The short answer to the question above is NO.
To further get into the meat of this, we need to go into the exact definitions of why the SIA was formed, and its intentions.
The Security Industry Authority, a branch of the UK Home Office, was formed in the mid-2000s to regulate the security industry under these areas: -
1. Door Supervision
2. Security Guarding
4. CCTV Operations
5. Close Protection
6. Cash and Valuables in Transit
7. Immobilisation, Restriction and Removal of vehicles
It is important to note that these activities are only regulated within the United Kingdom for individuals who currently hold a right to work within the United Kingdom.
What does this mean?
Right to work is held under a number of immigration conditions.

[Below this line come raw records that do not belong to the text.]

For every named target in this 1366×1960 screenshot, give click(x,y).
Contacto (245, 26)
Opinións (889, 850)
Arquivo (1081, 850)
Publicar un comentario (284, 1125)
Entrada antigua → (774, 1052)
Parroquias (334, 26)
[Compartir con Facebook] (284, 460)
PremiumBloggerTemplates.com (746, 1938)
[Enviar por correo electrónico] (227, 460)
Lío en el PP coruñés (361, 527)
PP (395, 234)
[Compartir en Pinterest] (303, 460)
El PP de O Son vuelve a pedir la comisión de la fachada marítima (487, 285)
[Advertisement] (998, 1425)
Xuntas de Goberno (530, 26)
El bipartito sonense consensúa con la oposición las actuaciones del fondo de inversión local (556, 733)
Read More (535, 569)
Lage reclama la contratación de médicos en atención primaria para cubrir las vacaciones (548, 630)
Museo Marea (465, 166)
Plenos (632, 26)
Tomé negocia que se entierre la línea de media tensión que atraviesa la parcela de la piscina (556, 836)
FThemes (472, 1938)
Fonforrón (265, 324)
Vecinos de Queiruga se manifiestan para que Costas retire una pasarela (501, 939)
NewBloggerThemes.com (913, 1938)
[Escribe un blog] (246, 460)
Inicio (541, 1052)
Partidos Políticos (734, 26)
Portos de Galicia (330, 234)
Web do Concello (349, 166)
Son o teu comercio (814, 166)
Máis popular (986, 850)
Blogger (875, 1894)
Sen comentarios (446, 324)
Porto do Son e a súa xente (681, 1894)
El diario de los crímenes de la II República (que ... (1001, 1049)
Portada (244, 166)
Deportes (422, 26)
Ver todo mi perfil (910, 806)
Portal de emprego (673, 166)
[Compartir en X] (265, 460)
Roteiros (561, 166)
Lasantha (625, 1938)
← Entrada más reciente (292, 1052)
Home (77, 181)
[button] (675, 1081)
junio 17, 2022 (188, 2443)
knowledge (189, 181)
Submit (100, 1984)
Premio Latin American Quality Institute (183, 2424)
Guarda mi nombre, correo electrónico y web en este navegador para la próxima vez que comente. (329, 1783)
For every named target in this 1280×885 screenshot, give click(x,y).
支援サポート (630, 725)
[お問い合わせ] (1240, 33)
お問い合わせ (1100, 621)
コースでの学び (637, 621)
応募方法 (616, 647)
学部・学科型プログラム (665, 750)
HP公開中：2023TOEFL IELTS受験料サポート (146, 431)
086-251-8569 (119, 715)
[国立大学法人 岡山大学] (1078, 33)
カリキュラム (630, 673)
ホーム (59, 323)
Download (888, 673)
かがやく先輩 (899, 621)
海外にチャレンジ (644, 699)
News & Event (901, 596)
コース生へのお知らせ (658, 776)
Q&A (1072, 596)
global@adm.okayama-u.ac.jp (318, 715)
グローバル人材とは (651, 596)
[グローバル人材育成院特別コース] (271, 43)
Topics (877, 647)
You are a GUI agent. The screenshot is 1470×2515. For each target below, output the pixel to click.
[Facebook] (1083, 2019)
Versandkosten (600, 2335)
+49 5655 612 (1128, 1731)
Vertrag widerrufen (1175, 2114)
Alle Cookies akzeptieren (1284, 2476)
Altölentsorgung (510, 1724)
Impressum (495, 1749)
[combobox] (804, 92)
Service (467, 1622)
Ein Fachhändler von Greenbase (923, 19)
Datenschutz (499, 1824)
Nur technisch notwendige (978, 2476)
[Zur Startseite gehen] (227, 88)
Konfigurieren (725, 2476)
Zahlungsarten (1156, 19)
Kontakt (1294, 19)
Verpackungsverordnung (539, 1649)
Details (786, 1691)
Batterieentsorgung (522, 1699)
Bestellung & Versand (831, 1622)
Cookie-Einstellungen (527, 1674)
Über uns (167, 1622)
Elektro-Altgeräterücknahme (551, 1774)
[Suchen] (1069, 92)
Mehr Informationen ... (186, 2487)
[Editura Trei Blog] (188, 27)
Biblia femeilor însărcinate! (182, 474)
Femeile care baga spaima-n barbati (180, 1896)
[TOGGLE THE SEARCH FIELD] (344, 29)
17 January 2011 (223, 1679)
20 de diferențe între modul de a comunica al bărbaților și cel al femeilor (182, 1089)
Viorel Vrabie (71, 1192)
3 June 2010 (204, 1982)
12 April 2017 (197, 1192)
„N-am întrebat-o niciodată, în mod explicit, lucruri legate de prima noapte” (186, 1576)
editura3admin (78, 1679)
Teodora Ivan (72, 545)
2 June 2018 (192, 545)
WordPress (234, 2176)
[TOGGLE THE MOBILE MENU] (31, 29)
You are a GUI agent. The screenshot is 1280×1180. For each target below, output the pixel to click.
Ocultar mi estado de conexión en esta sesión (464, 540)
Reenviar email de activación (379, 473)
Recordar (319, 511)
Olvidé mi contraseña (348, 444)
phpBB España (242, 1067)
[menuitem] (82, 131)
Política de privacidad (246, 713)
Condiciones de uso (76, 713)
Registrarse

If you are a UK citizen, you automatically gain the unconditional right to work within the United Kingdom.
This means that no restrictions are placed on where you work, what you work as, and how long you work for, provided that you hold the relevant qualifications for the job.
I know that we’re under the quagmire of Brexit at the moment, but at this point in time, EU citizens maintain the right to work within the United Kingdom.
You may also gain the right to work by form of a work permit or part-time as a student at one the UK’s licensed educational institutions.
Now, here’s the clincher, if you weren't paying attention above.
YOU DO NOT NEED AN SIA LICENSE TO WORK OVERSEAS
“Why?” I hear you ask.
And more importantly,
“Why do most companies in the Middle-East request for a SIA-recognised Qualification?”
The answer is clear.
The SIA Qualification/Certification is one of the only known certifications which is formally recognised by a First-World “Federal” government. It differs from individual licensing by different states in the United States, as well as the Cert 1, 2 and 3 in Australia, just to set a few examples.
British companies operating in these regions will want to know that the people that they’re hiring, whether ex-military or civilian, have the minimum standards of knowledge on how to actually work as a CP officer.
No matter how many years you’ve spent in the military (with the exception of the Royal Military Police’s Close Protection Unit), you must know that military experience is very different to actual close protection duties.
We receive requests all the time on how to actually apply for the SIA license from some of our graduates/students who do not hold the right to work in the United Kingdom.